INPUT RECORDS >>
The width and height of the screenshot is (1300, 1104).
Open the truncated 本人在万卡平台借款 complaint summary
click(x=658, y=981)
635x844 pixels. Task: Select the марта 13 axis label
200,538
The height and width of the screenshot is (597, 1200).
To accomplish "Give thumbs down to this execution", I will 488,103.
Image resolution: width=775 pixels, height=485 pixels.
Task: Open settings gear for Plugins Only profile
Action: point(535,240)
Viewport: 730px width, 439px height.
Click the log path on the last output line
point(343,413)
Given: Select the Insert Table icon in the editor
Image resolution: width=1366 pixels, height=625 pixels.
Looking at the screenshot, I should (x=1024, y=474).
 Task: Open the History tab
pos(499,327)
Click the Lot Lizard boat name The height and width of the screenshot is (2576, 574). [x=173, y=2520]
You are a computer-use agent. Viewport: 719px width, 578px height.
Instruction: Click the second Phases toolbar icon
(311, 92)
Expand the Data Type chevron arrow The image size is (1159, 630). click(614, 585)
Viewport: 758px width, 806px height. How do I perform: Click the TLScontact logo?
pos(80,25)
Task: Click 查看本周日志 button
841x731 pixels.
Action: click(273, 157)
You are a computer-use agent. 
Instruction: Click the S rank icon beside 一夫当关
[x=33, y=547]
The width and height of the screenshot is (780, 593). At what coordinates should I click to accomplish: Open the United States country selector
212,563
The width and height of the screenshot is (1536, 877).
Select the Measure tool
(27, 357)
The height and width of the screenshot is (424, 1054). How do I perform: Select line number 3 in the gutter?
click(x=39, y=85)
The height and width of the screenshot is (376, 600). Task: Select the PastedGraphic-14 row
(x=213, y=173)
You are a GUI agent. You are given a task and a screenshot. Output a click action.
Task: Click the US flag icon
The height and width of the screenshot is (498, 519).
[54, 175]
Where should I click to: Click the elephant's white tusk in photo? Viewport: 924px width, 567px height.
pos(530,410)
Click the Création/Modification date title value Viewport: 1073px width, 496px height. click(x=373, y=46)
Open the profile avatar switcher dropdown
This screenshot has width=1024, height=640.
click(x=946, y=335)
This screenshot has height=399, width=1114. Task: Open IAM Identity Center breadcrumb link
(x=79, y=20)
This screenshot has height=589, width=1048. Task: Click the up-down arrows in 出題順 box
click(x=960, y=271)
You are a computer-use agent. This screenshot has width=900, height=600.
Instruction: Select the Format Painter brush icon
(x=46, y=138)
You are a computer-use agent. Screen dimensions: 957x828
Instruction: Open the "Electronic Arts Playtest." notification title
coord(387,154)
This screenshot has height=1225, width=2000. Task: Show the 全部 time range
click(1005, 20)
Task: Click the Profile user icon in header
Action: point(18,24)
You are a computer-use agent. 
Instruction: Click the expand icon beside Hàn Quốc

EXERCISE PROMPT >>
Please copy the whole of the material exactly as written.

RESULT >>
The width and height of the screenshot is (1300, 1104).
Open the truncated 本人在万卡平台借款 complaint summary
click(x=658, y=981)
635x844 pixels. Task: Select the марта 13 axis label
200,538
The height and width of the screenshot is (597, 1200).
To accomplish "Give thumbs down to this execution", I will 488,103.
Image resolution: width=775 pixels, height=485 pixels.
Task: Open settings gear for Plugins Only profile
Action: point(535,240)
Viewport: 730px width, 439px height.
Click the log path on the last output line
point(343,413)
Given: Select the Insert Table icon in the editor
Image resolution: width=1366 pixels, height=625 pixels.
Looking at the screenshot, I should (x=1024, y=474).
 Task: Open the History tab
pos(499,327)
Click the Lot Lizard boat name The height and width of the screenshot is (2576, 574). [x=173, y=2520]
You are a computer-use agent. Viewport: 719px width, 578px height.
Instruction: Click the second Phases toolbar icon
(311, 92)
Expand the Data Type chevron arrow The image size is (1159, 630). click(614, 585)
Viewport: 758px width, 806px height. How do I perform: Click the TLScontact logo?
pos(80,25)
Task: Click 查看本周日志 button
841x731 pixels.
Action: click(273, 157)
You are a computer-use agent. 
Instruction: Click the S rank icon beside 一夫当关
[x=33, y=547]
The width and height of the screenshot is (780, 593). At what coordinates should I click to accomplish: Open the United States country selector
212,563
The width and height of the screenshot is (1536, 877).
Select the Measure tool
(27, 357)
The height and width of the screenshot is (424, 1054). How do I perform: Select line number 3 in the gutter?
click(x=39, y=85)
The height and width of the screenshot is (376, 600). Task: Select the PastedGraphic-14 row
(x=213, y=173)
You are a GUI agent. You are given a task and a screenshot. Output a click action.
Task: Click the US flag icon
The height and width of the screenshot is (498, 519).
[54, 175]
Where should I click to: Click the elephant's white tusk in photo? Viewport: 924px width, 567px height.
pos(530,410)
Click the Création/Modification date title value Viewport: 1073px width, 496px height. click(x=373, y=46)
Open the profile avatar switcher dropdown
This screenshot has width=1024, height=640.
click(x=946, y=335)
This screenshot has height=399, width=1114. Task: Open IAM Identity Center breadcrumb link
(x=79, y=20)
This screenshot has height=589, width=1048. Task: Click the up-down arrows in 出題順 box
click(x=960, y=271)
You are a computer-use agent. This screenshot has width=900, height=600.
Instruction: Select the Format Painter brush icon
(x=46, y=138)
You are a computer-use agent. Screen dimensions: 957x828
Instruction: Open the "Electronic Arts Playtest." notification title
coord(387,154)
This screenshot has height=1225, width=2000. Task: Show the 全部 time range
click(1005, 20)
Task: Click the Profile user icon in header
Action: point(18,24)
You are a computer-use agent. 
Instruction: Click the expand icon beside Hàn Quốc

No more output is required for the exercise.